In the present study, the analyses showed a trend toward favoring the use of cryoablation than the microwave ablation in terms of the restoration and maintenance of sinus rhythm during a long-term follow-up. This difference in late outcomes has not been reported previously. Although histologic examinations of ablated atrial tissue were not performed in this study, we assume the differences in long-term rhythm outcomes between microwave and cryoablation are due to differences in the ability to produce transmural necrosis, in agreement with a previous proposal (20). Application of a nitrous-oxide-based cryoablation probe at -60 to atrial tissue for 2 min creates a transmural lesion that can be visually verified (22). However, the current microwave ablation approach lacks a transmural feedback mechanism, making it difficult to verify the transmural necrosis during the procedure.

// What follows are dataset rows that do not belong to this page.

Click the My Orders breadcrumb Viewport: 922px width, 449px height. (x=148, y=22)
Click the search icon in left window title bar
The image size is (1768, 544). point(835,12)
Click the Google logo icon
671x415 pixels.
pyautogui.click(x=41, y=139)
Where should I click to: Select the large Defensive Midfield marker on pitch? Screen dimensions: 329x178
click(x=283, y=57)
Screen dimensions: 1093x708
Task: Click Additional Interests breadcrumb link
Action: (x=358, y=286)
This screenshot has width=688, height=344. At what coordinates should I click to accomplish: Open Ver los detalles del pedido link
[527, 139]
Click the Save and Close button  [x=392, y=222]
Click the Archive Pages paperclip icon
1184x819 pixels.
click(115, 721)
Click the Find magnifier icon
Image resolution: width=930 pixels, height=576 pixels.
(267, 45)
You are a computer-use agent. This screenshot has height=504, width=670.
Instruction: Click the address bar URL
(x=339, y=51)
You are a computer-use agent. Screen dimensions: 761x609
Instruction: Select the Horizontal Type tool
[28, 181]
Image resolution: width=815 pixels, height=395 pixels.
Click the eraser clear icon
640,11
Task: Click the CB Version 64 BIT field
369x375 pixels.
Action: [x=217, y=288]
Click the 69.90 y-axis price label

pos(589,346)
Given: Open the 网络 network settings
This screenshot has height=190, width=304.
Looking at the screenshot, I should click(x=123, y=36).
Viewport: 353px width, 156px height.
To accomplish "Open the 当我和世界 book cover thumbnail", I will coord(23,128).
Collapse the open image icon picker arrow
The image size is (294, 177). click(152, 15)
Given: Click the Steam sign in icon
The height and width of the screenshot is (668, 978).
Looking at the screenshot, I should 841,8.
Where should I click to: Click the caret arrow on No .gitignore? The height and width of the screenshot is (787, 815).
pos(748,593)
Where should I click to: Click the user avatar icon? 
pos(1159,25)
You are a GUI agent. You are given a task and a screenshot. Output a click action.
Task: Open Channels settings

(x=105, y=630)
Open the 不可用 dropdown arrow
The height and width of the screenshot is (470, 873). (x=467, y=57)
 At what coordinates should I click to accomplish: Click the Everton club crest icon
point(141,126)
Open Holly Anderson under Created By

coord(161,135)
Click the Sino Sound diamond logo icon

In the present study, the microwave energy level used was 65 watts and the duration of ablation was 2 min per lesion; this level of energy delivery is above the level which has been suggested and used by other researchers. Tissue shrinking of lesion lines on endocardial surface with dark yellow discoloration could be observed following the procedure and this finding was regarded as the indication of satisfactory injury in our practice. If the microwave energy is applied endocardially, most researchers use an energy power of 40 watts and an ablation time of 25 sec per lesion at a frequency of 2.45 GHz (9, 23). One research group (24) proposed 65 watts and 60 seconds of ablation time per lesion, and this energy level is also recommended by the device manufacturer for 'epicardial' application of microwave energy for beating-heart AF ablation (25). However, to investigate the long-term rhythm outcome, we suggest that the level of energy and the duration of ablation should be evaluated and determined according to the long-term rhythm status in the clinical setting. Further investigations are needed to address this issue.
In this study, the aortic clamping time was longer in the Cryo group than the MW group. When a microwave probe is applied, it takes about 2 min to create each linear lesion, whereas cryoablation takes 2 min of freezing plus about 20 sec of warming. Furthermore, the flexible nature of microwave probes makes it easier to rapidly generate the lesions, so additional time can be saved.
This study is subject to the limitations inherent to retrospective observational studies. Although the analyses showed a definite trend toward favoring the use of cryoablation than the microwave ablation in terms of freedom from AF, the results were statistically marginal. Studies on a larger population or a longer follow-up duration are necessary to verify the current study results.
We could not identify the reason for the different AF recurrence rate seen with different energy sources. Documentation of online electrophysiologic evaluation during microwave ablation may have given an indication of the device to create transmural lesions acutely.
In conclusion, both the MW and Cryo groups show excellent early operative results, although the aortic clamping time is longer in the Cryo group compared with the MW group. Rates of atrial contractility restoration after surgery are similar in the two groups. However, patients who underwent microwave ablation exhibit tendency toward more frequent AF recurrence than those who underwent cryoablation. We assume the differences in long-term rhythm outcomes between these two energy sources are due to the difference in the ability to produce transmural necrosis. Further investigations involving histologic evaluations are needed to address this issue.